Gonzalez's attack on Fed independence.

Senior Democrats in the House of Representatives have threatened to cut the salaries of top Federal Reserve officials by as much as 50% and sharply increase the political oversight of monetary policy.

There is little chance that such ideas - many of them floating around Capitol Hill for 30 years or more - will ever become law. But it remains to be seen whether the new, young, and pliable President will spend much political capital defending the integrity of the central bank.

When the moment to start tightening comes, Fed officials will find it difficult to increase their 3% target for the federal funds rate, no matter how fast the money supply may be growing. And should money growth run out of control, it would have major consequences for the economy - particularly the risk of renewed inflation.

An End to Easy Money

But tightening is painful, and the Fed will need strong support from the White House in order to brave the threat of political retaliation.

Demand for credit in the private sector appears to have stabilized and may even be increasing.
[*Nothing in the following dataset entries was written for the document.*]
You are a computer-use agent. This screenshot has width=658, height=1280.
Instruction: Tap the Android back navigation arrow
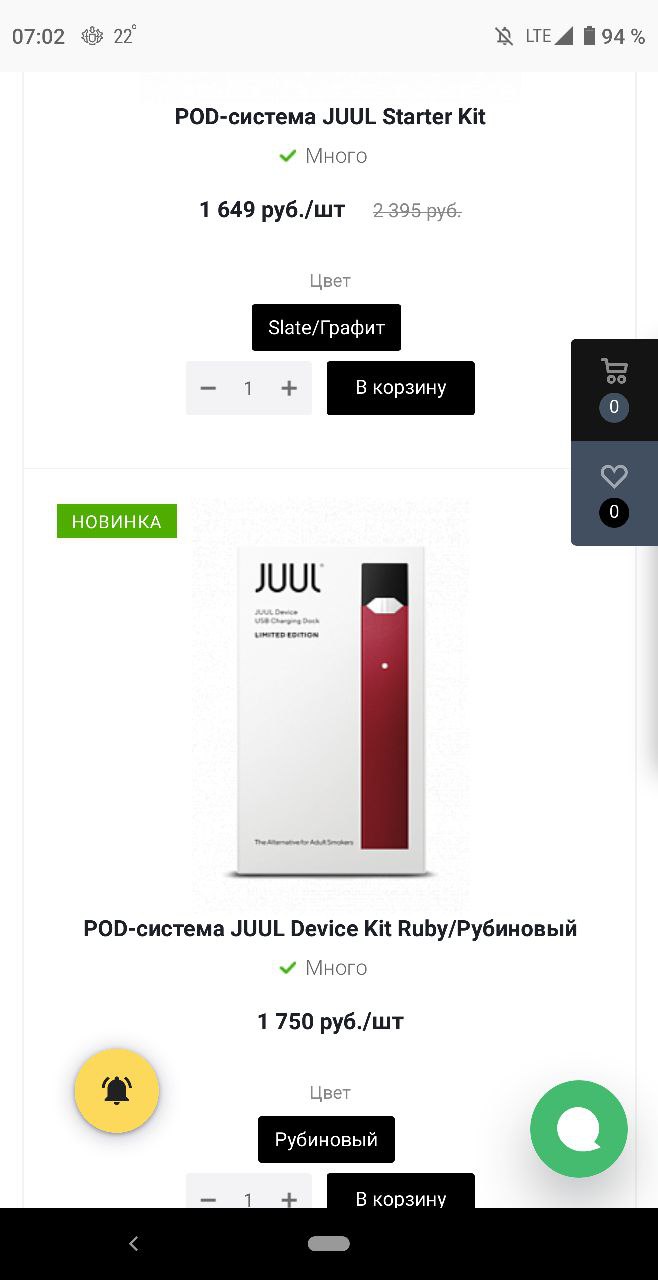(x=134, y=1244)
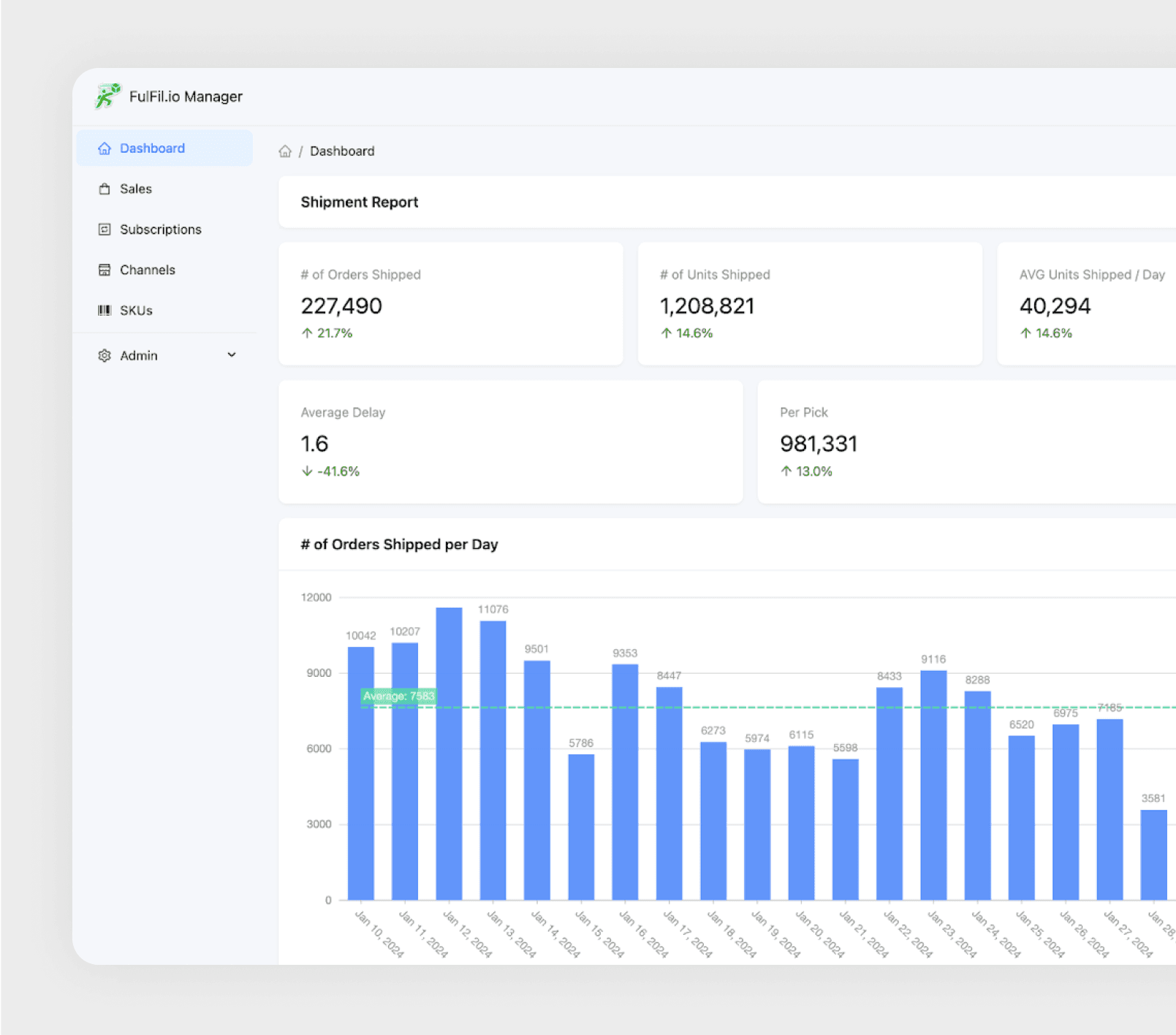Click the Dashboard home icon in sidebar

point(105,148)
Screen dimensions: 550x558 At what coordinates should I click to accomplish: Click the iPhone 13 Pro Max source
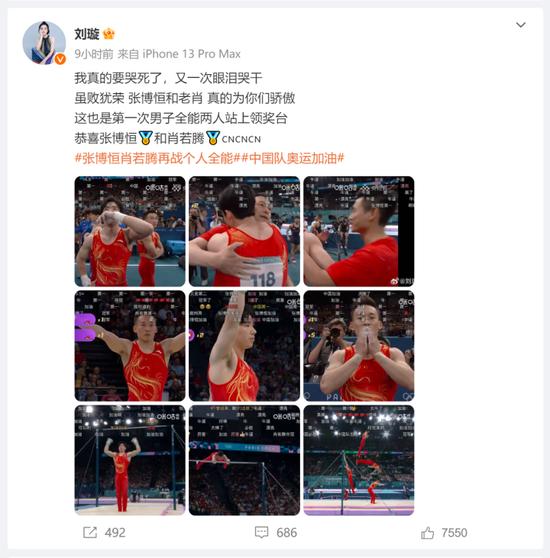click(191, 54)
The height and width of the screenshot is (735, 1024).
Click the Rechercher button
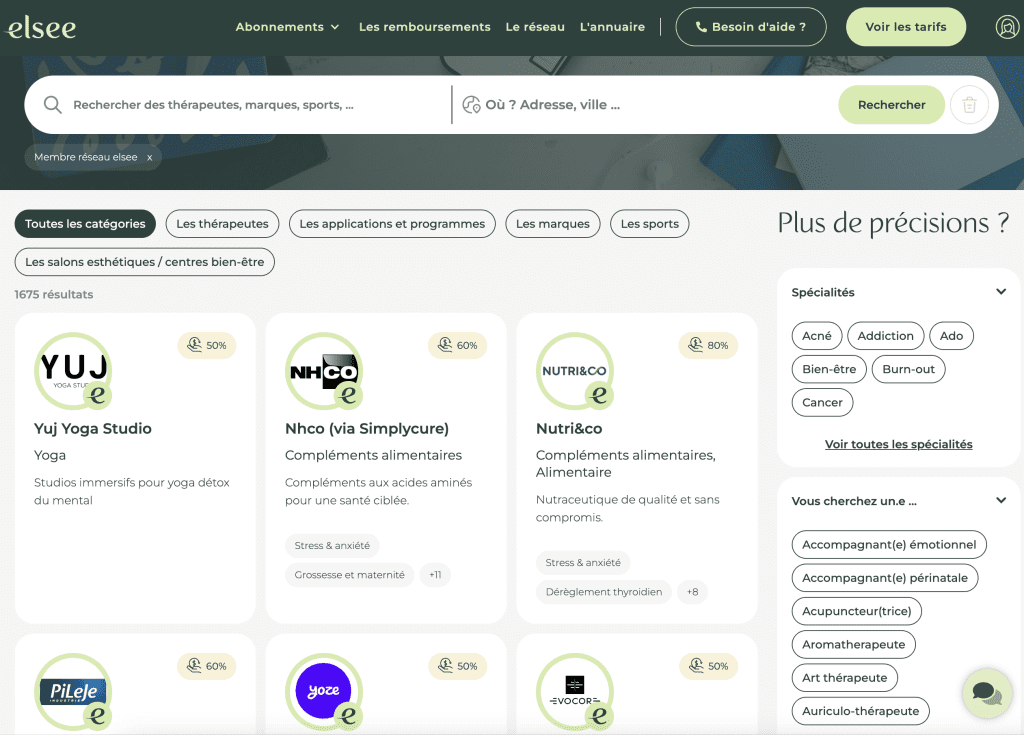tap(891, 104)
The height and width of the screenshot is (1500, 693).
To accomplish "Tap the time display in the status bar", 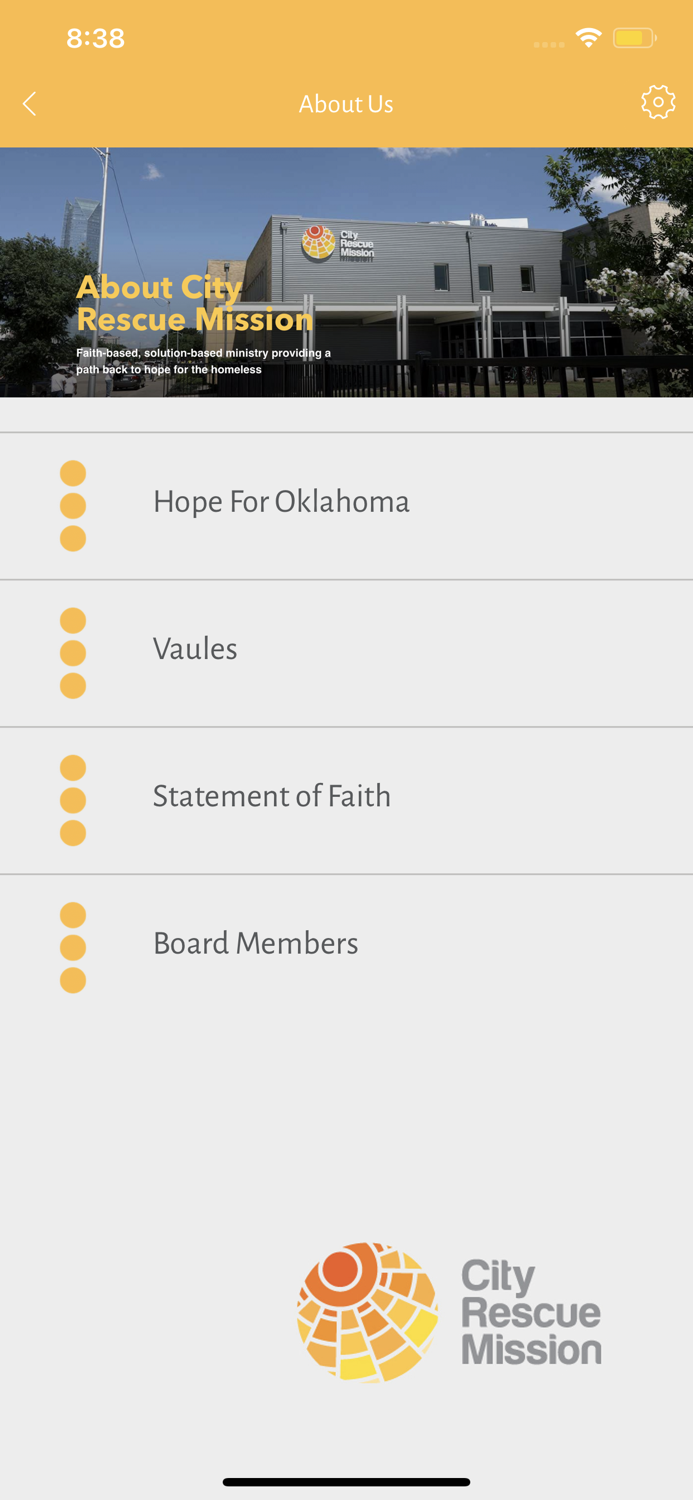I will 96,37.
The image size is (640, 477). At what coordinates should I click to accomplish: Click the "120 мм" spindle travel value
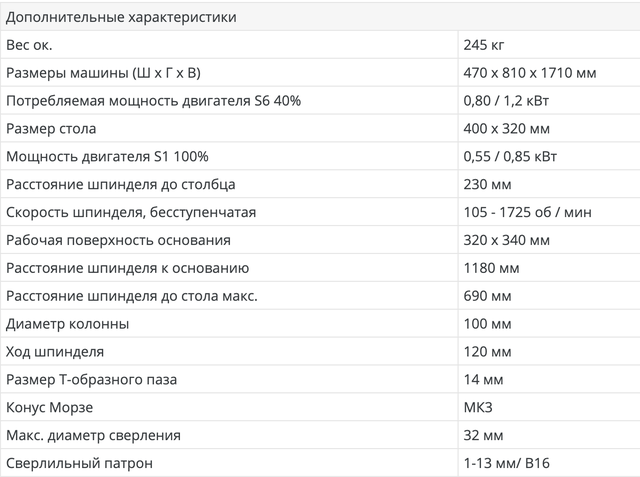(488, 352)
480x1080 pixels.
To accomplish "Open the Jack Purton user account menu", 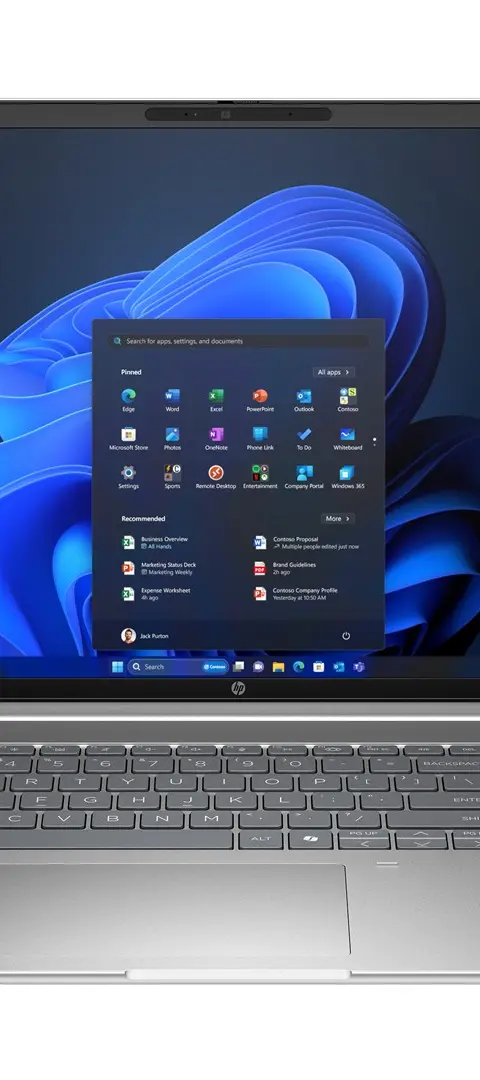I will pos(145,636).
To push the federal funds rate down to 3% and keep it there, the Fed had to pump more than $100 billion into the economy - a near record rate of gain. The longer the Fed holds rates down, the more money growth will increase.

For the time being, this is fabulous news for financial markets. The supply of fresh liquidity far exceeds the needs of the real economy. These surplus funds have obviously played a key role in supporting financial-asset values for the past 12 to 18 months.

Sadly, good times, like bad, come to an end. The bigger the climb in money growth, the sharper will be its eventual fall. Meanwhile, the huge jump in spending money has kept inflationary expectations high, despite the modest rate of price change in recent months.

As a result, long-term rates are above optimum levels for the current stage of the expansion.

Gonzalez in Vanguard

Rep. Henry Gonzalez, the maverick Texas Democrat who heads the House Banking Committee, is leading the latest charge against the Fed. Many, if not most, of Rep. Gonzalez's ideas are warmed-over versions of proposals that an earlier Texas congressman and banking committee chairman, Wright Patman, failed to enact in a 50-year career of Fed-baiting.

Rep. Gonzalez said he will introduce legislation to require Senate confirmation of the presidents of-the 12 regional Federal Reserve banks. The White House would select regional presidents from a list submitted by the directors of each bank, subject to the same confirmation process as the seven members of the Fed board.

No more than a simple majority of the Fed bank presidents could be members of the party controlling the White House.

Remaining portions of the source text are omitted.